As Frydenberg argued: “The answer to building economic resilience is not to shut ourselves off from the benefits of economic openness. Instead, there are opportunities to build resilience by developing new international partnerships and establishing new markets.”

Treasurer Josh FrydenbergPicture: Treasurer Josh Frydenberg. Image credit: Nic Walker.

“The answer to building economic resilience is not to shut ourselves off from the benefits of economic openness.”
Treasurer Josh Frydenberg

Early in the lockdown, the Australian government suddenly required all new foreign investment to be reviewed. That has now morphed into a permanent system whereby Australia’s federal treasurer can block any investment on national security grounds. Any investment in a designated sensitive national security business must now be flagged and previous investments can be unwound.

Two big bets for manufacturing

Manufacturing accounts for only 6% of Australia’s economic output and its share has been shrinking since the 1980s. But the COVID-19 shutdown prompted fresh anxiety about what products Australia should be able to make in a global emergency. Now, the government has made two separate big bets on a more resilient manufacturing sector.

Its Modern Manufacturing Strategy, announced in October, promises almost A$1.5 billion to help businesses scale up, turn ideas into commercial successes and integrate into local and international value chains, with specific money to fill certain supply-chain input gaps.

It also involves reducing energy costs, particularly by boosting gas production, and makes changes to the training system to improve worker skills.

But at its heart it directs the most resources to industries where Australia is judged to have a competitive advantage: food production, critical minerals, clean energy, medical products and the defence/space industries.

In the second bet, the government will spend A$1 billion over 10 years from 2026 buying medical products from CSL’s vaccine production subsidiary Seqirus, which otherwise would have been imported.

This will essentially underwrite Seqirus spending A$800 million building a new specialised production facility at Melbourne Airport Business Park that will be the largest influenza vaccine factory in the southern hemisphere.

The hunt for new markets

But despite battening down at home with these partial reshoring initiatives, Australia’s post-pandemic strategy is counting more on the nation’s location in the part of the world expected to recover from COVID-19 fastest.

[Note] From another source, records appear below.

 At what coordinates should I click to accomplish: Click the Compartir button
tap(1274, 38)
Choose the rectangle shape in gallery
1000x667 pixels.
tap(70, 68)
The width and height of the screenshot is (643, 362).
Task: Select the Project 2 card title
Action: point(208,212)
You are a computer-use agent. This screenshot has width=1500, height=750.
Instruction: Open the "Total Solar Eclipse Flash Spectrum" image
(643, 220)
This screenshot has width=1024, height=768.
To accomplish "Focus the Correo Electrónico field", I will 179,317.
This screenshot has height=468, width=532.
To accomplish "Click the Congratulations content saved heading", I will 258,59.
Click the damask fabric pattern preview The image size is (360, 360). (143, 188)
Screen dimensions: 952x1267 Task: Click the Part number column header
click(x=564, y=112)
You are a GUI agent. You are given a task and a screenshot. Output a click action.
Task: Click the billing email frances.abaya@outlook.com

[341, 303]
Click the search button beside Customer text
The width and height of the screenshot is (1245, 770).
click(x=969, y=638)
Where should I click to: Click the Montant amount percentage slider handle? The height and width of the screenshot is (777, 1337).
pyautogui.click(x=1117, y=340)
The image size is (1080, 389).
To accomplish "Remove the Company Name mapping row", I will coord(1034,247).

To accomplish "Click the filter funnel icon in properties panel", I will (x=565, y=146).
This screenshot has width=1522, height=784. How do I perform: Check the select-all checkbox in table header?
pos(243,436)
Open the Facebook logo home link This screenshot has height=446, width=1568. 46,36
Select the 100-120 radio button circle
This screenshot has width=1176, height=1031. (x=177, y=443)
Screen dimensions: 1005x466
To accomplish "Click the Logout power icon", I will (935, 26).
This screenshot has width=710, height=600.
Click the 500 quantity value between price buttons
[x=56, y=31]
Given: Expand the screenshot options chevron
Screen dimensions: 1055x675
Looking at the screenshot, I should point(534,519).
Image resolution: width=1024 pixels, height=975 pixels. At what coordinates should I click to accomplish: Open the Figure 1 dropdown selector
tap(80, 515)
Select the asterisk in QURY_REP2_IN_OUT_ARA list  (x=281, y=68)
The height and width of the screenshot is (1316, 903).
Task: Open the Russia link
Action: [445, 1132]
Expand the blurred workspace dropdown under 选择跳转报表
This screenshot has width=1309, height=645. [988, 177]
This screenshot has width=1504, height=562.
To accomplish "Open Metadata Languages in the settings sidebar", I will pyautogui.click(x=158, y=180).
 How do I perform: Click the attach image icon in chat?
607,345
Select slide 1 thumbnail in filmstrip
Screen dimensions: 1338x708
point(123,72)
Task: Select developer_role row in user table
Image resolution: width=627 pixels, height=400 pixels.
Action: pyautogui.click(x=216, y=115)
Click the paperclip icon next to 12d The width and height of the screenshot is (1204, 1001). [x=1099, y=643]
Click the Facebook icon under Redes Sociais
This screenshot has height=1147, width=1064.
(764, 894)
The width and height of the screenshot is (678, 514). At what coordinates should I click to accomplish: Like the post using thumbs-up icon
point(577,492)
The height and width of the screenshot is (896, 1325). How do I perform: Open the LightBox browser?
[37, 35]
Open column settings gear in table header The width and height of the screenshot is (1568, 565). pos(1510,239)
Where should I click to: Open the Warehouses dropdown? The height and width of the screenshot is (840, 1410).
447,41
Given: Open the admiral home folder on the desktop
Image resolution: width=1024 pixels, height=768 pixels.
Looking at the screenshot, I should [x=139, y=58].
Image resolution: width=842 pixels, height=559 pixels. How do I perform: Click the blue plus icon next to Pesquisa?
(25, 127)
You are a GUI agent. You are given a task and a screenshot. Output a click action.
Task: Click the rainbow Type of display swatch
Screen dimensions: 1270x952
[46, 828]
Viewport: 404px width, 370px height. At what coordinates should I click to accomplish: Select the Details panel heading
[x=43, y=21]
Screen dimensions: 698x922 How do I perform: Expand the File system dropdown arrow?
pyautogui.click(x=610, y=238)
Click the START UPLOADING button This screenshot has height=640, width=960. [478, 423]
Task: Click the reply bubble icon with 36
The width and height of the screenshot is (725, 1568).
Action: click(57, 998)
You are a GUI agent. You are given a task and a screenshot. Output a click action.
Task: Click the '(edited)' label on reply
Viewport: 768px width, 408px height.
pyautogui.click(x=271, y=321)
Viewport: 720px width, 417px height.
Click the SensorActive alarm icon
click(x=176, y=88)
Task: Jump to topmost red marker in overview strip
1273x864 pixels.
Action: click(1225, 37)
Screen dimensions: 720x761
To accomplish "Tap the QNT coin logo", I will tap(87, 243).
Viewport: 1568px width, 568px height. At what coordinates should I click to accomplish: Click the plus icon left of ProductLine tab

The 2020 federal budget made a point of noting how Australia’s major trading partners in Asia will grow by 5.75% in 2021, compared to world growth of only 5%. However, with China taking more than one-third of Australia’s exports while also raising doubts about its long-term reliability, the single most difficult challenge to recovery may be finding new export markets.

India, Indonesia and Vietnam have been viewed as the best China-plus options for years but the focus on them has been noticeably stepped up since the pandemic. And, the newly agreed Regional Comprehensive Economic Partnership – which covers 15 Asian-Pacific countries including Australia – will help Australian companies cooperate across borders in this region, with unified rules for trade and some common standards for services.

Morrison kicked off a new Indian engagement strategy after an online meeting with Prime Minister Narendra Modi last June. It seeks to fill the gaps in targeted areas after the failure to conclude a broader bilateral trade agreement.

Meanwhile, the long-delayed start of the Indonesia-Australia Comprehensive Economic Partnership Agreement in July 2020 has prompted an unusually intense effort by bilateral business groups and the governments to produce some benchmark successes before momentum is lost.

India and Indonesia are, respectively, Australia’s sixth and 13th largest two-way trading partners, so there’s room for growth. But both have been badly hit by the pandemic, raising questions about their immediate prospects.

That is why Vietnam, which ranks 14th, is getting a lot of attention. A special economic engagement program is being developed by both countries to meet a target of doubling investment and becoming top 10 trading partners with each other.